I just don't see diesel prices out pacing gas for much longer. We might still pay $4 + per but it could be that gasoline will be more. Not good for our wallets in any event.


----------



## justinsnow0 (Feb 5, 2007)

If your using an AAFES you won't get a deal on fuel either as they are for profit. So there prices are hiked but you do still get the tax break though. The problem with diesels if you live in cold climate is plugging them. For the casual driver it's a pain in the butt and it's also not good to shut it off and start it up fequently, they are really meant to run for long periods but I'm sure they can find a fix for that. Also I have noticed that it's not as easy to find diesel in the NE. here in KY, they have truck stops like Pilot, TA, loves, etc but in the NE they arent everywhere like here in KY. I have never seen a gas station here in KY that didn't sell diesel but back in MA it's common for stations not to sell it or they only have 1 pump that sells it. It wasn't until I moved here to KY that I ever even saw huge truck stops.


----------



## Sayonara (Jul 23, 2007)

mons02035 said:


> If your using an AAFES you won't get a deal on fuel either as they are for profit. So there prices are hiked but you do still get the tax break though. The problem with diesels if you live in cold climate is plugging them. For the casual driver it's a pain in the butt and it's also not good to shut it off and start it up fequently, they are really meant to run for long periods but I'm sure they can find a fix for that. Also I have noticed that it's not as easy to find diesel in the NE. here in KY, they have truck stops like Pilot, TA, loves, etc but in the NE they arent everywhere like here in KY. I have never seen a gas station here in KY that didn't sell diesel but back in MA it's common for stations not to sell it or they only have 1 pump that sells it. It wasn't until I moved here to KY that I ever even saw huge truck stops.

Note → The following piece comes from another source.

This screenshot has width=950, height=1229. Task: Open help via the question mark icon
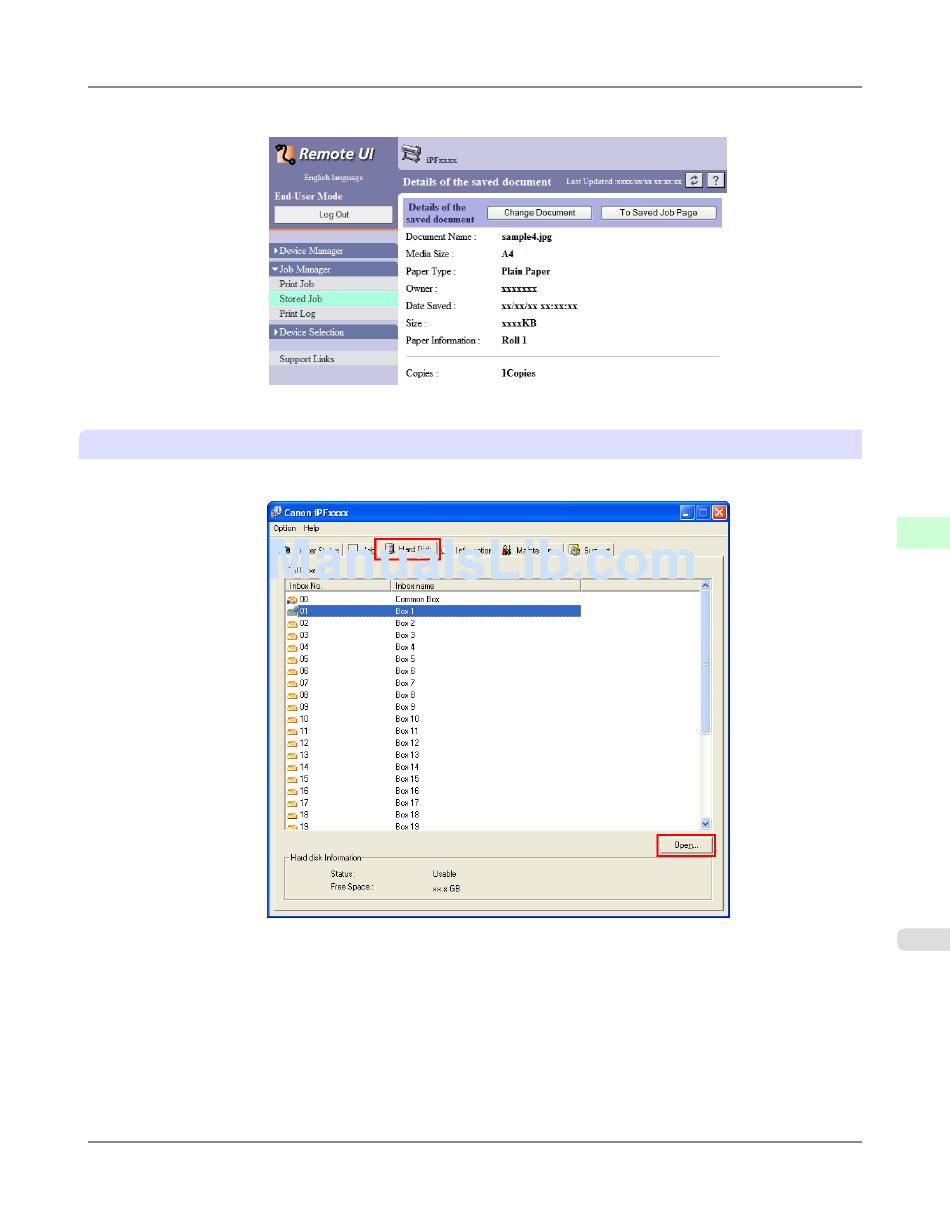click(x=715, y=181)
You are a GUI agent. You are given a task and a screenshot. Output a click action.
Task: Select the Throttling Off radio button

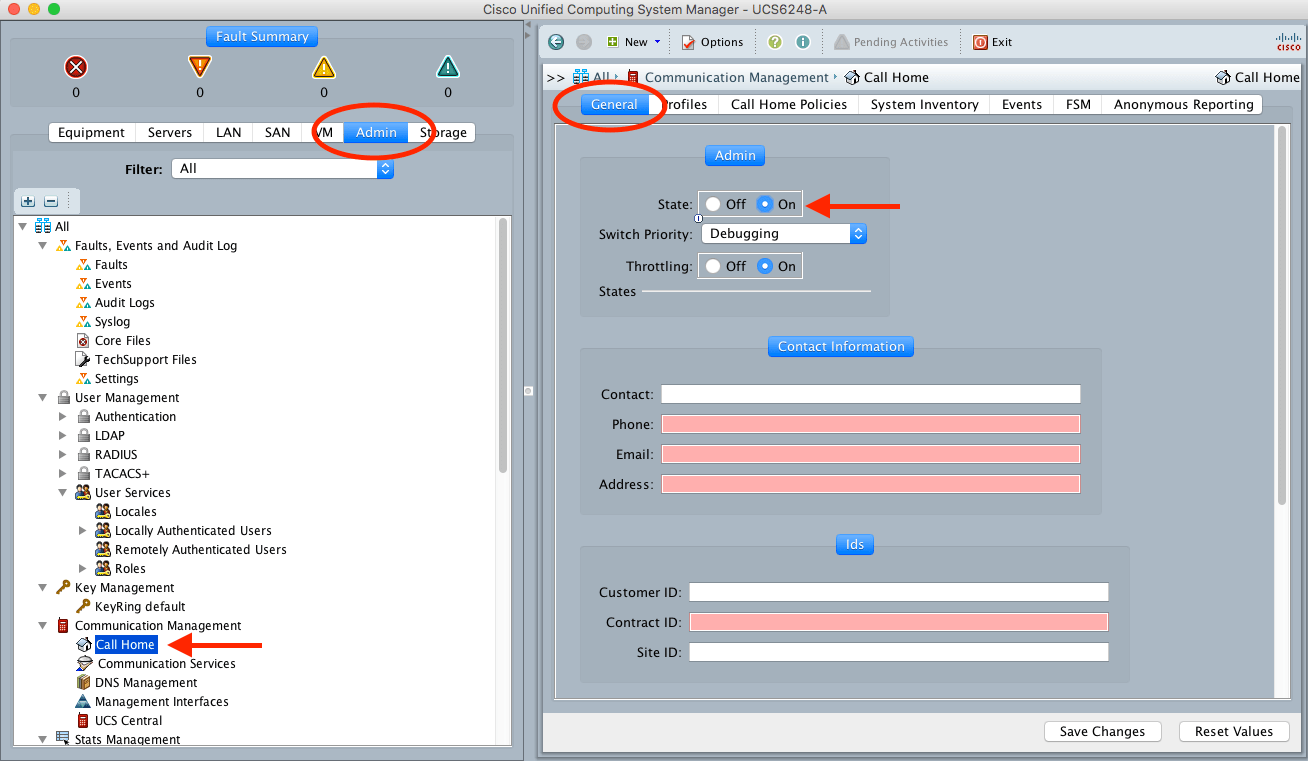coord(713,266)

Diesel fuel (luckily) can be found at about 80% of the stations here in SE MI. 
I was also told by 2 dealers that with the new diesels you dont need to worry about the start up / shut down cylces as you did the older gen diesel engines. im no expert but thats what is was told. Apparently they are making these engines more user-friendly. unfortunatley, the more users, the more demand and the more $$


----------



## ember (Jan 17, 2008)

We haven't had any trouble finding diesel when we were traveling, and we kind of like the back roads, so didn't see or really expect to see any huge multi pump stations, but we didn't need one either. When we were in AZ visiting our son, we saw HUGE truck stops. When we arrived he took us out a particular road to show us something, and when he was taking us back to the airport 3 weeks later we went on the same road, and at an intersection where there had been antelope playing was a 16 pump station and mini mart open for business, and promoting a "full service truck stop with showers and laundromat to open soon. I'm not saying this is good or bad, only amazing to us to see that kind of turn around time, especially on such a large project.


----------